リンドバーグ-A.jpg その昔、小学5年生の私にとって、渡瀬マキは「皮ジャンを着たお姫様」だった。当時は80年代後半のいわゆるバンド・ブームの最中で、小さく、色の白い、まだ柔らかな少女だった彼女は、周りの男性陣のパワーに負けまいと、いつも体から何かを振り絞るように、「歌う」というよりも、メッセージを力いっぱいリスナーに向けて投げかけていた。ひたすら声をマイクにぶつけようとする彼女の姿勢は、今でも瞼の奥に焼きついている。そんなひたむきで、どこか少年性を持ち合わせたような雰囲気に、私は憧れを抱き、その強さが欲しいと願った。そう、「強さ」である。リンドバーグの楽曲には、不思議な強さがある。

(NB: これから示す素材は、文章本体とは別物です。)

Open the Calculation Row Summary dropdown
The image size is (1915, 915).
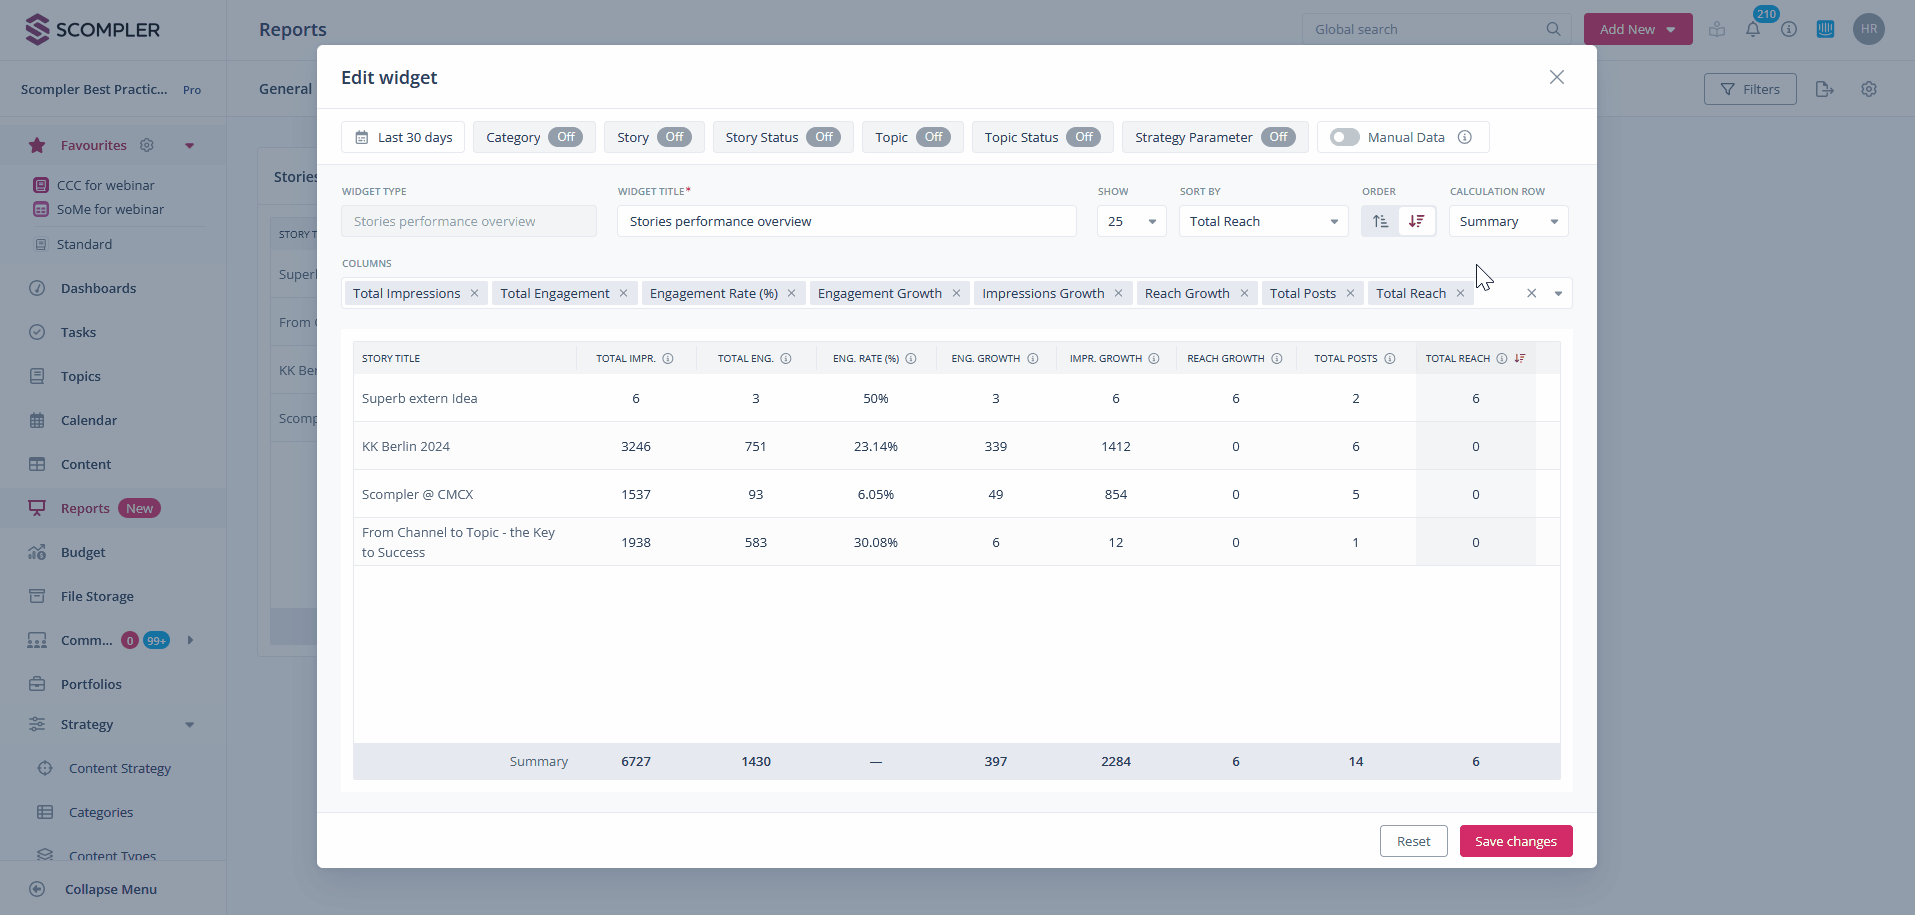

それはただひたすらに屈強であるといった類のそれではない。いわゆる、応援ソングを奏でるバンドの代名詞的存在であった活動初期〜中期にかけての彼らは、そうであるからこそ逆に、人間の弱い部分を肯定し、涙を流すという行為に反旗を翻すことなく、彼らの歌を耳にする全ての人々の心に訴えかけるものがあった。
 そして、ついに完成した14枚目のオリジナル・アルバムだが、ある種の風格が漂いつつも、バンドの最大の持ち味である楽曲のキャッチーさ、つまりポップでメロディアスな部分がいかんなく発揮されている。さらに、今作に限らず、彼らの近年の音には、柔らかさが増したように思われるが、それは言うまでもなく、母親としての渡瀬マキから放出されている。"母性"というのは他の何物にも代えられることのできない普遍的な強さである。やはりリンドバーグのサウンドの核は、表現の方法が変わろうとも「強さ」なのだ、と改めて実感する。
 また、今作に収録された10曲の詞はそれぞれ、渡瀬マキが実在する人物をテーマに書き綴ったもの。つまり、このアルバムの中には10人の人間の人生があるのだ。そう思いながら1曲1曲を味わってみてほしい。きっとそこには、生きることの難しさと素晴らしさがぎっしりと詰まっているはずだ。特にNY同時爆破テロへのメッセージを含んだ「our love」には、特別な重みがある。そして、その悲劇を目の前にした1人の女性として、母親として、渡瀬マキは「歌う」。

Text by 渡辺麻美(玉川高島屋店)

『LINDBERG XIV』
リンドバーグ-J.jpg




CD
CFC
LCFC-0001
¥3,000(税抜)
2002年1月1日発売

デビューから12年経ち、さらにサウンドに深みが増したリンドバーグの14枚目のオリジナル・アルバム。その長い活動期間に裏打ちされた安定した演奏と、渡瀬マキの以前よりもしっとりとしたヴォーカル・スタイルが、耳に心地よい。